BEGIN Supplied records

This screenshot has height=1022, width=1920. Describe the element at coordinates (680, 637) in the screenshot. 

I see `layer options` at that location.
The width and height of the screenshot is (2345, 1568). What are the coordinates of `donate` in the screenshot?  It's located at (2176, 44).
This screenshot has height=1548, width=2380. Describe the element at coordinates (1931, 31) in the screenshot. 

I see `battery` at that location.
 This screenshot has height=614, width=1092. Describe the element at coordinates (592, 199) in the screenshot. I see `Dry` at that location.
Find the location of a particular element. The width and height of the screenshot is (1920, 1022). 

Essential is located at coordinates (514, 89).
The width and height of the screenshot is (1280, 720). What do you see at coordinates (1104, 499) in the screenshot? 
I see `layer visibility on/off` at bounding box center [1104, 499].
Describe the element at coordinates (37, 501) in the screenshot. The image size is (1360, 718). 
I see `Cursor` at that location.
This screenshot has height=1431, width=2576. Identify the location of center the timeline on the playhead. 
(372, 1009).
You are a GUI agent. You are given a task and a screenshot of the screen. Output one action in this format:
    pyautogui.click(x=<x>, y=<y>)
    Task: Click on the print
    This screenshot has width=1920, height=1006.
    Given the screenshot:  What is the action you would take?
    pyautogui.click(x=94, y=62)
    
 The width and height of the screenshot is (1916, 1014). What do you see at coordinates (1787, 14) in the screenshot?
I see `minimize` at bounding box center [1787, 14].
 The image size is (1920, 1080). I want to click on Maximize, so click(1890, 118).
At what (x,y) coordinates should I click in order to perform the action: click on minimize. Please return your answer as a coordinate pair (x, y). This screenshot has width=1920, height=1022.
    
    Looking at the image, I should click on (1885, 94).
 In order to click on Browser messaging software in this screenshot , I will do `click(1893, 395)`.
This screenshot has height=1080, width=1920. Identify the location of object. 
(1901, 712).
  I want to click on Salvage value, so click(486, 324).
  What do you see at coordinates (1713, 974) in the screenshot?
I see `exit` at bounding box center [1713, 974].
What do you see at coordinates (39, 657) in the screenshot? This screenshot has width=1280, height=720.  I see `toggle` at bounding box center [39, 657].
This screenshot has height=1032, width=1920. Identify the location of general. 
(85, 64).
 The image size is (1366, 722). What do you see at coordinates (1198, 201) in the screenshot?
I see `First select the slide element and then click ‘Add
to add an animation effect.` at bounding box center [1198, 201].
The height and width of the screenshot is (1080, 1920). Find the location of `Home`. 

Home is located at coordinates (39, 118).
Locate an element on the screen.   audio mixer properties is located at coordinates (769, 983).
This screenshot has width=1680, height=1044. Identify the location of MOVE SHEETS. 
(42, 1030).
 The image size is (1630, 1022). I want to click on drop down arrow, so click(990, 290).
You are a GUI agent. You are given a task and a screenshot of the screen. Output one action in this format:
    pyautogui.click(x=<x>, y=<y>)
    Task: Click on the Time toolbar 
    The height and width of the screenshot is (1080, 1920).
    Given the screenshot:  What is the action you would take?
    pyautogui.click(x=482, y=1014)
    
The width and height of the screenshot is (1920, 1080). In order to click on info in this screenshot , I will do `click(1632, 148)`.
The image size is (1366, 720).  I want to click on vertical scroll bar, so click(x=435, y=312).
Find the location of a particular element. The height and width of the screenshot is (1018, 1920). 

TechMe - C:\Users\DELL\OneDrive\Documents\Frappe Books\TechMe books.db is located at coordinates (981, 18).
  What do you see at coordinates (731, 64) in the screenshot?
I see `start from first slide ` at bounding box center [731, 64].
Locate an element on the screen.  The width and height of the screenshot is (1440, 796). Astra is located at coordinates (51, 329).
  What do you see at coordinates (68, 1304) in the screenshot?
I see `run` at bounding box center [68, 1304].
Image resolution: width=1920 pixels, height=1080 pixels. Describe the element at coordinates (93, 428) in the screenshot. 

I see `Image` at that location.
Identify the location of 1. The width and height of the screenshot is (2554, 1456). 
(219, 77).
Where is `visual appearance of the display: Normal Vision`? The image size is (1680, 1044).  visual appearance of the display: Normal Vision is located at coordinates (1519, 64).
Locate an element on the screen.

END Supplied records

● **What is asked**
Please reproduce all of the records above word for word, changing nothing.

● **Solution to the exercise**
This screenshot has height=1022, width=1920. Describe the element at coordinates (680, 637) in the screenshot. 

I see `layer options` at that location.
The width and height of the screenshot is (2345, 1568). What are the coordinates of `donate` in the screenshot?  It's located at (2176, 44).
This screenshot has height=1548, width=2380. Describe the element at coordinates (1931, 31) in the screenshot. 

I see `battery` at that location.
 This screenshot has height=614, width=1092. Describe the element at coordinates (592, 199) in the screenshot. I see `Dry` at that location.
Find the location of a particular element. The width and height of the screenshot is (1920, 1022). 

Essential is located at coordinates (514, 89).
The width and height of the screenshot is (1280, 720). What do you see at coordinates (1104, 499) in the screenshot? 
I see `layer visibility on/off` at bounding box center [1104, 499].
Describe the element at coordinates (37, 501) in the screenshot. The image size is (1360, 718). 
I see `Cursor` at that location.
This screenshot has height=1431, width=2576. Identify the location of center the timeline on the playhead. 
(372, 1009).
You are a GUI agent. You are given a task and a screenshot of the screen. Output one action in this format:
    pyautogui.click(x=<x>, y=<y>)
    Task: Click on the print
    This screenshot has width=1920, height=1006.
    Given the screenshot:  What is the action you would take?
    pyautogui.click(x=94, y=62)
    
 The width and height of the screenshot is (1916, 1014). What do you see at coordinates (1787, 14) in the screenshot?
I see `minimize` at bounding box center [1787, 14].
 The image size is (1920, 1080). I want to click on Maximize, so click(1890, 118).
At what (x,y) coordinates should I click in order to perform the action: click on minimize. Please return your answer as a coordinate pair (x, y). This screenshot has width=1920, height=1022.
    
    Looking at the image, I should click on (1885, 94).
 In order to click on Browser messaging software in this screenshot , I will do `click(1893, 395)`.
This screenshot has height=1080, width=1920. Identify the location of object. 
(1901, 712).
  I want to click on Salvage value, so click(486, 324).
  What do you see at coordinates (1713, 974) in the screenshot?
I see `exit` at bounding box center [1713, 974].
What do you see at coordinates (39, 657) in the screenshot? This screenshot has width=1280, height=720.  I see `toggle` at bounding box center [39, 657].
This screenshot has height=1032, width=1920. Identify the location of general. 
(85, 64).
 The image size is (1366, 722). What do you see at coordinates (1198, 201) in the screenshot?
I see `First select the slide element and then click ‘Add
to add an animation effect.` at bounding box center [1198, 201].
The height and width of the screenshot is (1080, 1920). Find the location of `Home`. 

Home is located at coordinates (39, 118).
Locate an element on the screen.   audio mixer properties is located at coordinates (769, 983).
This screenshot has width=1680, height=1044. Identify the location of MOVE SHEETS. 
(42, 1030).
 The image size is (1630, 1022). I want to click on drop down arrow, so click(990, 290).
You are a GUI agent. You are given a task and a screenshot of the screen. Output one action in this format:
    pyautogui.click(x=<x>, y=<y>)
    Task: Click on the Time toolbar 
    The height and width of the screenshot is (1080, 1920).
    Given the screenshot:  What is the action you would take?
    pyautogui.click(x=482, y=1014)
    
The width and height of the screenshot is (1920, 1080). In order to click on info in this screenshot , I will do `click(1632, 148)`.
The image size is (1366, 720).  I want to click on vertical scroll bar, so click(x=435, y=312).
Find the location of a particular element. The height and width of the screenshot is (1018, 1920). 

TechMe - C:\Users\DELL\OneDrive\Documents\Frappe Books\TechMe books.db is located at coordinates (981, 18).
  What do you see at coordinates (731, 64) in the screenshot?
I see `start from first slide ` at bounding box center [731, 64].
Locate an element on the screen.  The width and height of the screenshot is (1440, 796). Astra is located at coordinates (51, 329).
  What do you see at coordinates (68, 1304) in the screenshot?
I see `run` at bounding box center [68, 1304].
Image resolution: width=1920 pixels, height=1080 pixels. Describe the element at coordinates (93, 428) in the screenshot. 

I see `Image` at that location.
Identify the location of 1. The width and height of the screenshot is (2554, 1456). 
(219, 77).
Where is `visual appearance of the display: Normal Vision`? The image size is (1680, 1044).  visual appearance of the display: Normal Vision is located at coordinates (1519, 64).
Locate an element on the screen.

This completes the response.